→ **Exercise directions**: The answer should contain all of the records below, each one copied word for word.

** Opening Data provided block **

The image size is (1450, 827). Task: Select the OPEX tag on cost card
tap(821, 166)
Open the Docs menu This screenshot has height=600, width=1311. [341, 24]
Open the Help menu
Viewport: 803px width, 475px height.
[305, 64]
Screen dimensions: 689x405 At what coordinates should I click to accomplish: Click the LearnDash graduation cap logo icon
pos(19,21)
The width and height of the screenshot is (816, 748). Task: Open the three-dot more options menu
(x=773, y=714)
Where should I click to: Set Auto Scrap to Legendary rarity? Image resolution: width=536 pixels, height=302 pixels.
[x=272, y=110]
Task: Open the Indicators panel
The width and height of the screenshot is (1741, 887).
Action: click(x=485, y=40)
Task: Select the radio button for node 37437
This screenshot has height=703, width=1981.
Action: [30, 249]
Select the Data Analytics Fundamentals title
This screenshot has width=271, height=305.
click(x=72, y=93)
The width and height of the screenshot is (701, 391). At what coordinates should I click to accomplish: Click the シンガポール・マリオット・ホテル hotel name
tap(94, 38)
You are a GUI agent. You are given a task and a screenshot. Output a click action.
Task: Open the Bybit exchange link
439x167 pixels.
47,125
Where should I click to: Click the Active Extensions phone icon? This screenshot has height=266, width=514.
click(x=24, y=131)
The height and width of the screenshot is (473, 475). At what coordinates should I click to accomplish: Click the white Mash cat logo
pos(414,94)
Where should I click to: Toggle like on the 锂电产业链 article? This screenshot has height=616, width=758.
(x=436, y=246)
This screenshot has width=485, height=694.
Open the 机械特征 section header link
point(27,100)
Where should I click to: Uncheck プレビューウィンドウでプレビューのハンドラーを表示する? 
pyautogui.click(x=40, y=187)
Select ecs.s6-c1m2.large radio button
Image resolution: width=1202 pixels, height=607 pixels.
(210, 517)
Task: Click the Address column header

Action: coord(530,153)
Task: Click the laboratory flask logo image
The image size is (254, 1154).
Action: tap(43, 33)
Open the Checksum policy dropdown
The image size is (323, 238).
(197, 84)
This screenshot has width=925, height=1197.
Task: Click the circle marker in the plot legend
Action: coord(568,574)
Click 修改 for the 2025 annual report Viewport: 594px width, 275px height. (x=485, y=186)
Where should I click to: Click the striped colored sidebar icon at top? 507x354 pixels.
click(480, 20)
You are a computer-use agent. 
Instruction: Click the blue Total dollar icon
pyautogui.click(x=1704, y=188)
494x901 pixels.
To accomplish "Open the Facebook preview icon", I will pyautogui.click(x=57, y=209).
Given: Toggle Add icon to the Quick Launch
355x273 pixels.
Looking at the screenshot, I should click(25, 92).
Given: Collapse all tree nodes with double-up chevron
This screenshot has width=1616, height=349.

** Closing Data provided block **

→ **Answer space**:
The image size is (1450, 827). Task: Select the OPEX tag on cost card
tap(821, 166)
Open the Docs menu This screenshot has height=600, width=1311. [341, 24]
Open the Help menu
Viewport: 803px width, 475px height.
[305, 64]
Screen dimensions: 689x405 At what coordinates should I click to accomplish: Click the LearnDash graduation cap logo icon
pos(19,21)
The width and height of the screenshot is (816, 748). Task: Open the three-dot more options menu
(x=773, y=714)
Where should I click to: Set Auto Scrap to Legendary rarity? Image resolution: width=536 pixels, height=302 pixels.
[x=272, y=110]
Task: Open the Indicators panel
The width and height of the screenshot is (1741, 887).
Action: click(x=485, y=40)
Task: Select the radio button for node 37437
This screenshot has height=703, width=1981.
Action: [30, 249]
Select the Data Analytics Fundamentals title
This screenshot has width=271, height=305.
click(x=72, y=93)
The width and height of the screenshot is (701, 391). At what coordinates should I click to accomplish: Click the シンガポール・マリオット・ホテル hotel name
tap(94, 38)
You are a GUI agent. You are given a task and a screenshot. Output a click action.
Task: Open the Bybit exchange link
439x167 pixels.
47,125
Where should I click to: Click the Active Extensions phone icon? This screenshot has height=266, width=514.
click(x=24, y=131)
The height and width of the screenshot is (473, 475). At what coordinates should I click to accomplish: Click the white Mash cat logo
pos(414,94)
Where should I click to: Toggle like on the 锂电产业链 article? This screenshot has height=616, width=758.
(x=436, y=246)
This screenshot has width=485, height=694.
Open the 机械特征 section header link
point(27,100)
Where should I click to: Uncheck プレビューウィンドウでプレビューのハンドラーを表示する? 
pyautogui.click(x=40, y=187)
Select ecs.s6-c1m2.large radio button
Image resolution: width=1202 pixels, height=607 pixels.
(210, 517)
Task: Click the Address column header

Action: coord(530,153)
Task: Click the laboratory flask logo image
The image size is (254, 1154).
Action: tap(43, 33)
Open the Checksum policy dropdown
The image size is (323, 238).
(197, 84)
This screenshot has width=925, height=1197.
Task: Click the circle marker in the plot legend
Action: coord(568,574)
Click 修改 for the 2025 annual report Viewport: 594px width, 275px height. (x=485, y=186)
Where should I click to: Click the striped colored sidebar icon at top? 507x354 pixels.
click(480, 20)
You are a computer-use agent. 
Instruction: Click the blue Total dollar icon
pyautogui.click(x=1704, y=188)
494x901 pixels.
To accomplish "Open the Facebook preview icon", I will pyautogui.click(x=57, y=209).
Given: Toggle Add icon to the Quick Launch
355x273 pixels.
Looking at the screenshot, I should click(25, 92).
Given: Collapse all tree nodes with double-up chevron
This screenshot has width=1616, height=349.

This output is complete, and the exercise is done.